If your upcoming travel plans include outdoor adventure, make sure your family’s skills, gear and intel are up to speed. Here are five ideas to consider:
Don’t let lightning strike
According to the National Oceanic and Atmospheric Administration, more than 400 people are struck by lightning each year in the U.S. Teach the kids that “when thunder roars, go indoors.” When planning an activity, have a safety plan and know where you will meet should a storm develop. Watch for darkening skies, flashes of lightning and shifting and strengthening wind patterns. If you hear thunder, even at a distance, it is time to move to a sturdy building or hard-topped metal vehicle with windows closed, advises NOAA. Stay away from tall, isolated trees, utility poles or open areas. Avoid wires and metal fencing. Wait for 30 minutes after the last thunderclap to move outside. If someone is struck by lightning, call 911 and get immediate medical attention.
For more: weather.gov/nwr
Learn about mountain lions
Mountain lion attacks on people are rare. Yet, recently, interactions have increased. Experts believe the shift is due, in part, to humans moving closer to lion habitat, an increase in deer populations (their prey), and more hikers, bikers and runners sharing trails with lions.
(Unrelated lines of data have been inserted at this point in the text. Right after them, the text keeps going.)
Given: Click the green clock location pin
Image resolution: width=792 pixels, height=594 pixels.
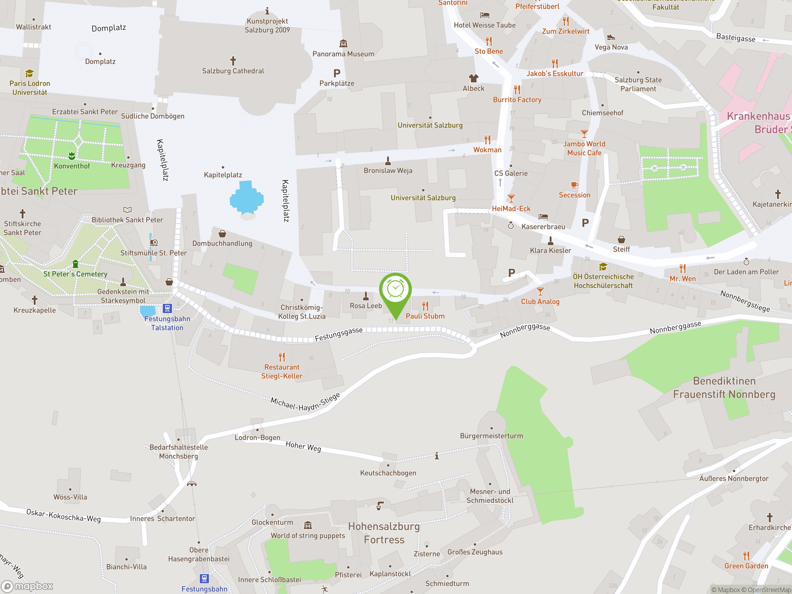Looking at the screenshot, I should coord(395,290).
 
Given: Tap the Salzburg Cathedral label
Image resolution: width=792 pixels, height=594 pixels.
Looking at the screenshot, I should coord(233,71).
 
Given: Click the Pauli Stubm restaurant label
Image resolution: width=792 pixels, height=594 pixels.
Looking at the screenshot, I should coord(425,316).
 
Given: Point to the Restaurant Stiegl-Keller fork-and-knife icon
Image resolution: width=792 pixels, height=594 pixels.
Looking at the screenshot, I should coord(282,357).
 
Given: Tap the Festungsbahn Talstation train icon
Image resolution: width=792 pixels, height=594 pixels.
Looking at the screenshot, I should coord(167,308).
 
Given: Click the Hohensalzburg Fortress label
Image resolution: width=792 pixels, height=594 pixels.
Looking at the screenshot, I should coord(384,533).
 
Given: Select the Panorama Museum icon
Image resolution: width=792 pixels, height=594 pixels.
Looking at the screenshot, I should coord(343,44).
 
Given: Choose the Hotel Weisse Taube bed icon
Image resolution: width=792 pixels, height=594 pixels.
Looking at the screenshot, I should coord(484,15).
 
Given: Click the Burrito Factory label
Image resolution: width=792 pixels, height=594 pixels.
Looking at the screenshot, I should coord(517,100).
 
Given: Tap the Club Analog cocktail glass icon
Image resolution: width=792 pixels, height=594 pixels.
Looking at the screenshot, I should coord(540,291).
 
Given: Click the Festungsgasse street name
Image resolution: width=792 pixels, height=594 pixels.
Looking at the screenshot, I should coord(338,334).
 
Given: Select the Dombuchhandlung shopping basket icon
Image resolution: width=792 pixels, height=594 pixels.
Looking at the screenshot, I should coord(222,234).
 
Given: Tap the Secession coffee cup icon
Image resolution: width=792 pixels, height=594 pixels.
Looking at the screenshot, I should coord(574,185).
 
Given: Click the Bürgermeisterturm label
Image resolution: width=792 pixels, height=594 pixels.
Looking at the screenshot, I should coord(491,436).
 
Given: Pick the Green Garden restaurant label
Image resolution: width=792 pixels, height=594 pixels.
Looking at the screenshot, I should coord(746,566).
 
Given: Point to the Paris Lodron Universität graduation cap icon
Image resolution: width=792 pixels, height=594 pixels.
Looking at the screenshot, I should coord(29,73).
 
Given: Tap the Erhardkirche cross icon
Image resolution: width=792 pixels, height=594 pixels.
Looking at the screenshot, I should coord(769,517).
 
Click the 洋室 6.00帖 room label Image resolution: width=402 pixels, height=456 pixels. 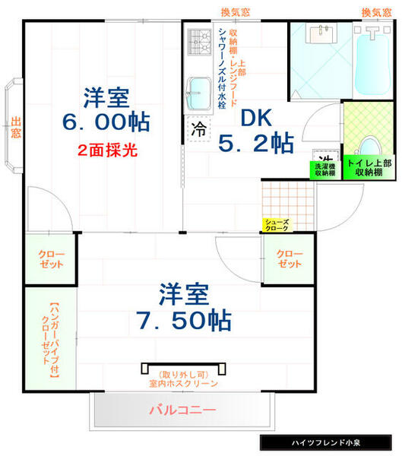tap(106, 110)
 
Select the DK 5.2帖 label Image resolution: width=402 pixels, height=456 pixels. tap(255, 131)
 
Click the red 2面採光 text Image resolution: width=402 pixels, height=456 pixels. tap(107, 150)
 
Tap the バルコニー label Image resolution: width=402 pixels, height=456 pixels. tap(182, 410)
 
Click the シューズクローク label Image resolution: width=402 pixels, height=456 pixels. tap(276, 224)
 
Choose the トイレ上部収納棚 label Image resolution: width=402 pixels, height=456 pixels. tap(369, 168)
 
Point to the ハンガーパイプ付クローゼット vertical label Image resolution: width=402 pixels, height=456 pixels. tap(49, 340)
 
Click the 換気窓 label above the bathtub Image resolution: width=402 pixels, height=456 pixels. tap(375, 11)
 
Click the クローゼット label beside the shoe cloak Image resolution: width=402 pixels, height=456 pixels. tap(288, 258)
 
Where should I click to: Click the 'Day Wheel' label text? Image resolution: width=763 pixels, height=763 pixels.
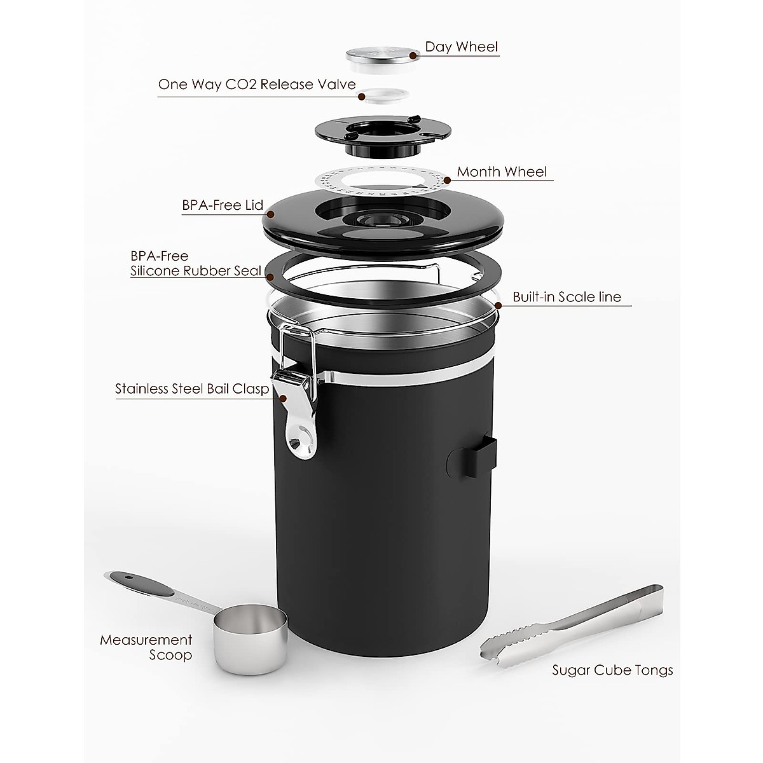tap(461, 47)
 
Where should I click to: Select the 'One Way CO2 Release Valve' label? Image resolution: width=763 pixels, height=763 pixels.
tap(256, 85)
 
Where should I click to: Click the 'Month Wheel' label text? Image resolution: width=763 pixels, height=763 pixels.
tap(502, 172)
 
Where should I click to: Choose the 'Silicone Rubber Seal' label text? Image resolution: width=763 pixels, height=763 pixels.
tap(196, 271)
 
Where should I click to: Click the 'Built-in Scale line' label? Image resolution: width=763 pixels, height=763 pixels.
tap(567, 297)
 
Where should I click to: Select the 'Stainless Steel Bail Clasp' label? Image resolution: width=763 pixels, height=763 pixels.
tap(192, 389)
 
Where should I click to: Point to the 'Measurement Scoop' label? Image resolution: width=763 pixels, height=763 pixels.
tap(146, 647)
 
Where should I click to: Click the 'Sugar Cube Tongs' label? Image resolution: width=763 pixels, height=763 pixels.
tap(612, 670)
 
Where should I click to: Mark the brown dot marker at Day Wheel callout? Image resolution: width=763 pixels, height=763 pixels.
tap(413, 55)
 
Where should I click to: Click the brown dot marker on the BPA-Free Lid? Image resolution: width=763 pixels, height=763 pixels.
tap(270, 215)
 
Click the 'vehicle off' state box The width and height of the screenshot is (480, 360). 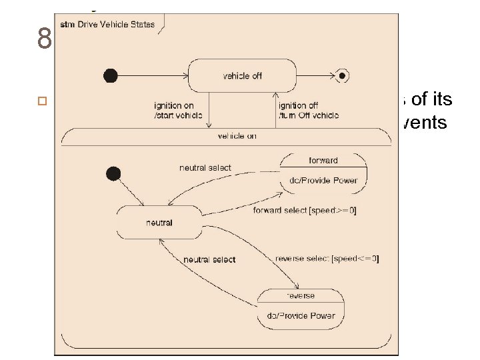241,75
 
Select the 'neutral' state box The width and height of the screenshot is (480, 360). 159,222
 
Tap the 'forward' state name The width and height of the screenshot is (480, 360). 323,160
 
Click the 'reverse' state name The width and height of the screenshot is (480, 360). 301,295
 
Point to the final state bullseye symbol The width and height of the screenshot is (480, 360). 343,75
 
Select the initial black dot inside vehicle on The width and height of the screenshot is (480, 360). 113,174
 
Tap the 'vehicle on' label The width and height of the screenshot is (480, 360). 237,136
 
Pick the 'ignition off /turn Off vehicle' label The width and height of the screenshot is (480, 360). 308,110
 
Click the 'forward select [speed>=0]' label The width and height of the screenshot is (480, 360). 305,211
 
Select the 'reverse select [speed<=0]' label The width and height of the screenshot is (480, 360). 327,259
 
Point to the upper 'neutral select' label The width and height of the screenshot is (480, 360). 205,167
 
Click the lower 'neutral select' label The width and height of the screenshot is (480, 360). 209,259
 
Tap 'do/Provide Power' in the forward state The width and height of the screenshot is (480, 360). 323,180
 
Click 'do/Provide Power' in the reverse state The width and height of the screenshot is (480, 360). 301,315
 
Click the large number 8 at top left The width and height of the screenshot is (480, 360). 45,40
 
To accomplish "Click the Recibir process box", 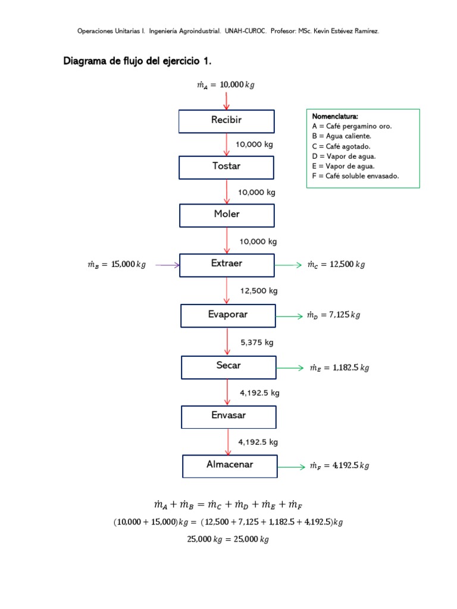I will pyautogui.click(x=227, y=121).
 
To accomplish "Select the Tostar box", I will pyautogui.click(x=227, y=167).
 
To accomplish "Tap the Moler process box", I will pyautogui.click(x=227, y=215).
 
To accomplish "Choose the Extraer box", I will pyautogui.click(x=227, y=265).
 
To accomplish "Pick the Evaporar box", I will pyautogui.click(x=228, y=315).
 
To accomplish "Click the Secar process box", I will pyautogui.click(x=228, y=367).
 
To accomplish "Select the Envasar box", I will pyautogui.click(x=228, y=416).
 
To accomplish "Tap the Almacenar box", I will pyautogui.click(x=230, y=466).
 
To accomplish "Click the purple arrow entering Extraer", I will pyautogui.click(x=167, y=265).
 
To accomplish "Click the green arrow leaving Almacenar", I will pyautogui.click(x=292, y=467).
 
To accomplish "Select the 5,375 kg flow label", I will pyautogui.click(x=257, y=343).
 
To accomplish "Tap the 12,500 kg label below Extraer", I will pyautogui.click(x=259, y=291).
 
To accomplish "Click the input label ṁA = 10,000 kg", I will pyautogui.click(x=226, y=85).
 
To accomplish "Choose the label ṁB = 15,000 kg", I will pyautogui.click(x=116, y=265).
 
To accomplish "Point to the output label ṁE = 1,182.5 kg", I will pyautogui.click(x=339, y=368).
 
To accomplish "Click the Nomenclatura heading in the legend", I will pyautogui.click(x=335, y=117).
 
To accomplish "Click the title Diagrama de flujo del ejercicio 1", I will pyautogui.click(x=137, y=61).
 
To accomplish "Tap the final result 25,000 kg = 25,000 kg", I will pyautogui.click(x=228, y=539).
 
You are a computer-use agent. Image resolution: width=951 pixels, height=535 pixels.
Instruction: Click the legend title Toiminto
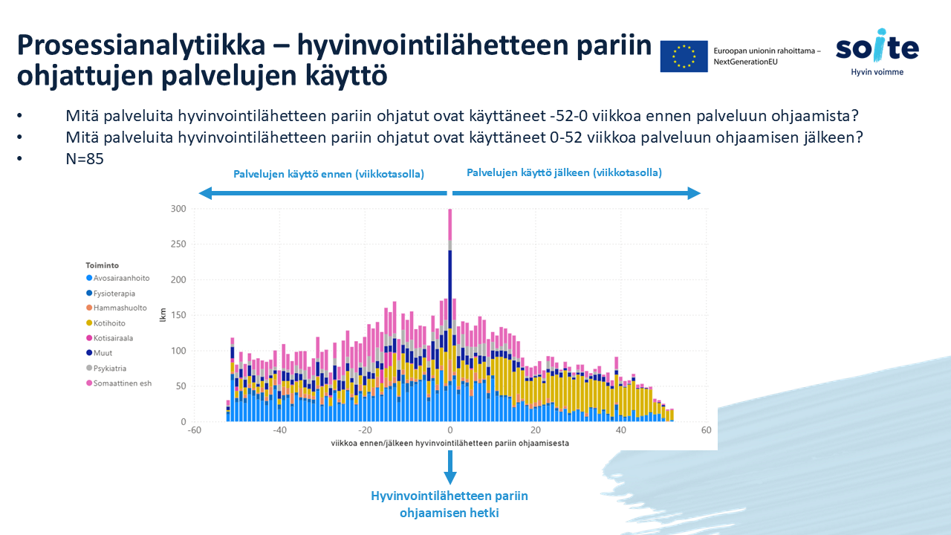(x=102, y=265)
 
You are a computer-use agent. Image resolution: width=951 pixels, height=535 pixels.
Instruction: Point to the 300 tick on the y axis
(x=178, y=209)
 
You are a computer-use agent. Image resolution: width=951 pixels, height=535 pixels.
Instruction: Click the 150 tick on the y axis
(x=178, y=316)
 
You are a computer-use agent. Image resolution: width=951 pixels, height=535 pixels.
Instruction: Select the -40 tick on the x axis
(x=279, y=430)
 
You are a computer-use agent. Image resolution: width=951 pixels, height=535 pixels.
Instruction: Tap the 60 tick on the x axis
(x=706, y=430)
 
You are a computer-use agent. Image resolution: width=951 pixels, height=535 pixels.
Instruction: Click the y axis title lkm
(x=163, y=316)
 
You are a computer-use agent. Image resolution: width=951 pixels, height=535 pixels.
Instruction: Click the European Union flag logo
(x=684, y=56)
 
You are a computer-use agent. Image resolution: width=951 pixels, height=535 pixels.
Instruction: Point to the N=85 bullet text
(x=83, y=158)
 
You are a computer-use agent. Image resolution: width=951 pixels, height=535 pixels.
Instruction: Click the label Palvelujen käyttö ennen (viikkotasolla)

If you venture into lion country, experts recommend exploring in groups and making plenty of noise to avoid a surprise. Carry a walking stick and keep children close at all times. Should an encounter occur, do not run. Stay calm. Pick up any children and talk firmly as you slowly back away. Do everything you can to loom large, raising your arms, opening a coat while not blocking a lion’s escape route. If the lion acts aggressively, fight back with rocks, sticks or whatever you can find without getting low or turning your back.
For more: http://www.mountainlion.org/
Hiking, climbing and camping in many parts of the country means a snake encounter is possible. Make sure kids know to steer clear of anything that resembles a snake. According to the University of Arizona Poison and Drug Information Center, over half of those bitten intentionally provoked the snake in some way. Stay on hiking trails and keep hands and feet away from wood and rock piles, deep grass or crevices. Carry a flashlight and wear shoes after dark. “Time is tissue,” experts say. So if a bite does occur, call 911 and seek medical attention immediately.
For more: azpoison.com
Be bear aware
Your goal during a hiking, fishing or camping experience is to avoid getting up close and personal with a bear. So while making plans, inquire about recent bear activity at your intended destination. Research shows that bear spray is effective, so have yours at the ready and know how to use it. Travel in groups of three or more and sing, tell stories or take turns shouting “Hey, bear!” to let wild creatures know you are in the area. Hike during daylight hours, stay on trails and avoid berry patches and animal carcasses. Look for signs of bear activity including scat, tracks or overturned rocks. When camping, keep your tent and spaces clean and free of odors. (Remind the kids that stashing candy bars in sleeping bags could result in unintended consequences.) Don’t sleep in clothes worn to cook. Be sure to hang food and trash away from sleeping areas or in bear-proof containers. When visiting National Parks, take note of the ranger’s reminders about maintaining a proper distance from wild animals.
For more: NPS.gov/Yell; https://grizzlyctr.givecloud.co
Stay warm and dry
Whether you get caught in a downpour, lost on the trail or stay in the boat too long, getting too cold and too wet is something to avoid. It is helpful to remember the acronym COLD to avoid hypothermia: Cover, Overexertion, Layers and Dry. It’s especially important to keep heads, hands and feet covered. Avoid overexertion that will cause sweating. The combination of wet clothes and cold temperatures will cause the loss of body heat. Dressing in loose-fitting layers, with silk, wool or polypropylene closest to the body, is best for retaining body heat. And, of course, stay dry whenever possible and remove wet clothing at the earliest opportunity. Know that children (and older adults) chill more quickly and need one more layer in the same conditions. Shivering, the body’s natural attempt to warm itself, is a first sign of hypothermia. Bright red, cold skin and a weak cry are the first signs of hypothermia in an infant.